Your circuit diagram is confused in a couple of ways:

  1. If your buttons use regular LEDs, then 470 ohm is too much. Usually you want 60-150 ohms, but it depends on the characteristics (and color) of the LED.
  2. LED6 should be hooked up to the negative side of the diode, not the positive side.
  3. There is no + provided to the LED.

If these are standard illuminated (single-color) buttons, then just use the V3 configurator and select two “illuminated” buttons to see how it should be hooked up.

Free1/2/3 can speak either PWM or WS2811, depending on how you configure your blades.

The LED1-6 pads don’t make good WS281X data lines.
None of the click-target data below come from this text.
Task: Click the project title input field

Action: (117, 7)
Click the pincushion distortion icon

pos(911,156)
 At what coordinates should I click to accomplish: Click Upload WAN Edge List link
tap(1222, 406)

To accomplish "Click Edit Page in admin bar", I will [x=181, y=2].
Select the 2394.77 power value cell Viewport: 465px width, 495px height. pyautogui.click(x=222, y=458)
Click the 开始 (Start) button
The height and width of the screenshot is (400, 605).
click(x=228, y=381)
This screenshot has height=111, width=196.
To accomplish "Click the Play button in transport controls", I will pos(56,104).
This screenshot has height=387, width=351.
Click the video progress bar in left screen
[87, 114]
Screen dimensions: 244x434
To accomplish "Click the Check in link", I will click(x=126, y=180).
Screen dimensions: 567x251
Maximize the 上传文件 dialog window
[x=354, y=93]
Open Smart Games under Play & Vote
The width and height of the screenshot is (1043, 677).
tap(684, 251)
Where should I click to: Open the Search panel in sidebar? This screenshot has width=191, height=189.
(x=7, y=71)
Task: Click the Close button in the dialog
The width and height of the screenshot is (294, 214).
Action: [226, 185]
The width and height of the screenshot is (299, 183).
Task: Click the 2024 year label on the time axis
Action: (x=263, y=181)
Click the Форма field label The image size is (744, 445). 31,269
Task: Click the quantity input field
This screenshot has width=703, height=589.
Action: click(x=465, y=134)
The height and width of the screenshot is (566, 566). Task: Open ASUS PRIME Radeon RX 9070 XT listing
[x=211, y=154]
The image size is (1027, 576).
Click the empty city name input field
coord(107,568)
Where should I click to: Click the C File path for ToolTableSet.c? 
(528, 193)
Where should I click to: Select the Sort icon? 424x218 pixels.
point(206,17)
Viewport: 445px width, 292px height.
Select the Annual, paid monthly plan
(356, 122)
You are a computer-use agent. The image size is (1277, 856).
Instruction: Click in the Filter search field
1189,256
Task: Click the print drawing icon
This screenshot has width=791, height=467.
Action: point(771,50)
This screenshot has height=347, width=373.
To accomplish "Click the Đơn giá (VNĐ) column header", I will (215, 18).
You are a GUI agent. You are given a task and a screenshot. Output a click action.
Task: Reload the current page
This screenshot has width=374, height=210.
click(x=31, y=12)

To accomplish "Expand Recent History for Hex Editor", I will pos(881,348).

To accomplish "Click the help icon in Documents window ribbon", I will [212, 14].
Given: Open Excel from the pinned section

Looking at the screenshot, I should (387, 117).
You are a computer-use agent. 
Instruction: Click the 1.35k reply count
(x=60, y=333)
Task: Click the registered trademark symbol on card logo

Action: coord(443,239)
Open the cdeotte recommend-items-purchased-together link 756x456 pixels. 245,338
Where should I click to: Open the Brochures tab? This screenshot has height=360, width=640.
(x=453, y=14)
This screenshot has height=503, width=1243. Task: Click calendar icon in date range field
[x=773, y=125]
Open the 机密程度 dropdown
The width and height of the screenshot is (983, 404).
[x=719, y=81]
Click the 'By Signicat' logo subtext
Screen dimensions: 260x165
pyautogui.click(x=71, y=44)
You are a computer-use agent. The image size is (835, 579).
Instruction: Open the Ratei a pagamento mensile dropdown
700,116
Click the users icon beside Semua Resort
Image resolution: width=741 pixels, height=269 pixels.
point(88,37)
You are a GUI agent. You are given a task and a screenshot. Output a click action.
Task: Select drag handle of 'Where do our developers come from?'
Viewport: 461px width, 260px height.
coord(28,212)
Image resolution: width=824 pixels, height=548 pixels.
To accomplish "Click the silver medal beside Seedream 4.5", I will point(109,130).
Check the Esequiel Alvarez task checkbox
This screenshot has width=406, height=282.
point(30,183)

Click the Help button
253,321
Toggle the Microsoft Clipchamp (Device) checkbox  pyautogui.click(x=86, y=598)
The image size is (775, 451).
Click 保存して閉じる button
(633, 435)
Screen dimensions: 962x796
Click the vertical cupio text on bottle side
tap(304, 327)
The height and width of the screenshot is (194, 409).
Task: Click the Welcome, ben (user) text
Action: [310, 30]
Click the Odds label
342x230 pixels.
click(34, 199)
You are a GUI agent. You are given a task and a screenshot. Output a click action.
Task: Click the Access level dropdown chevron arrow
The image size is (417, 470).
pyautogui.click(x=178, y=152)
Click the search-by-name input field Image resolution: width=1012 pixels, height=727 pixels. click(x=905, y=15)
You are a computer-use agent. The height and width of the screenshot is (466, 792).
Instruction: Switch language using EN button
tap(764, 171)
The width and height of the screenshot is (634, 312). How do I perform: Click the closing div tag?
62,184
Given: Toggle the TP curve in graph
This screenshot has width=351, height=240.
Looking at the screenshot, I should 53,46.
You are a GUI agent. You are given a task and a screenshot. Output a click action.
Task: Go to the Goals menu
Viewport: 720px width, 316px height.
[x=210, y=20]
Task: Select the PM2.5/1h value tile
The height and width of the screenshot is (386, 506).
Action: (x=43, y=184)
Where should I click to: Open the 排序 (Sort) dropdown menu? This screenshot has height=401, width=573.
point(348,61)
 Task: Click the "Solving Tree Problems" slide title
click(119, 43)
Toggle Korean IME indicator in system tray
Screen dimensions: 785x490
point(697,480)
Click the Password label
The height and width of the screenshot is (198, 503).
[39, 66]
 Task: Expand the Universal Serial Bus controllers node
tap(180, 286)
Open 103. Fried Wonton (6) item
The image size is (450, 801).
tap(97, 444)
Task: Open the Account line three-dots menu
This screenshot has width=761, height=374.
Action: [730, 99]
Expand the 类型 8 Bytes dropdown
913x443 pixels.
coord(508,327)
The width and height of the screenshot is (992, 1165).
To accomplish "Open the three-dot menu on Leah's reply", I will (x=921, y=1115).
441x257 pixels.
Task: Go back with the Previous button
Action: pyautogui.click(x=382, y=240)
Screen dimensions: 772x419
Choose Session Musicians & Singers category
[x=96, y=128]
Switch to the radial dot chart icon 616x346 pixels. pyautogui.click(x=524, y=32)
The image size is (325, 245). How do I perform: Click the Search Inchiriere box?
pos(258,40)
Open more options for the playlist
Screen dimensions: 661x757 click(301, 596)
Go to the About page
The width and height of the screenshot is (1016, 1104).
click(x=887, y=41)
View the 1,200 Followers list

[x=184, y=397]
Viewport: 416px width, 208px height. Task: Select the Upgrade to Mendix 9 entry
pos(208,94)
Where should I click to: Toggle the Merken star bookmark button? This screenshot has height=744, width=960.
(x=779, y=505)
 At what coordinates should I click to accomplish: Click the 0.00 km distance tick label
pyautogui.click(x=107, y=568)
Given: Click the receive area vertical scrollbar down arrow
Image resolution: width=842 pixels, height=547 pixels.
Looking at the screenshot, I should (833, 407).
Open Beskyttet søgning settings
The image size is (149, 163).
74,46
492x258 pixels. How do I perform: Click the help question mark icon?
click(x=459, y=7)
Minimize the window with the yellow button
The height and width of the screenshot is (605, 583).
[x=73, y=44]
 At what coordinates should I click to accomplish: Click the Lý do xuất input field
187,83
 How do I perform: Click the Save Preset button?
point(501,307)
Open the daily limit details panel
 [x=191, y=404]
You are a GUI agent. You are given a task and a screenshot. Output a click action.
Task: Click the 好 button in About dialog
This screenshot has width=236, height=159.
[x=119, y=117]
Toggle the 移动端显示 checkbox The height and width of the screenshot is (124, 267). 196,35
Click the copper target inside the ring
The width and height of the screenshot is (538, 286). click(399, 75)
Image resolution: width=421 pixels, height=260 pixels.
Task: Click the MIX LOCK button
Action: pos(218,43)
It is theoretically possible, but…

  1. I’m not sure if the FETs would switch fast enough
  2. It would require pullup resistors
  3. All other pins are better at it. :slight_smile:

What about instead, i use an lgt button board with a charging port? How would i wire that?

The charge port + and - would go straight to the battery.

The switch pins would be wired as normal. They’re on a PCB but they’re still the same pins, and should be labeled on the PCB.

NOTE: The LGT sabers take a 5V input from typical phone chargers, this will FRY the proffieboard (best case it simply won’t work)!! If you use an LGT recharge port you MUST use a proper lithium ion battery charger like this one!

I have a saber with this kind of setup, but I’m having a hard time reverse engineering it. None of it makes any sense to me. The most I’ve done is Pixel GHv3

So, that button itself is no different than any other 4 prong button, (take a look at the interactive wiring diagram and configuration generator or the proffie v2.2 version) and the charge port just has positive and negative to the battery.

If you can get a clear picture of the board with labels can maybe explain what each pad is for, but they just directly connect to a pin on the charge port or button, so it’s the same as if you were wiring them without a PCB at all.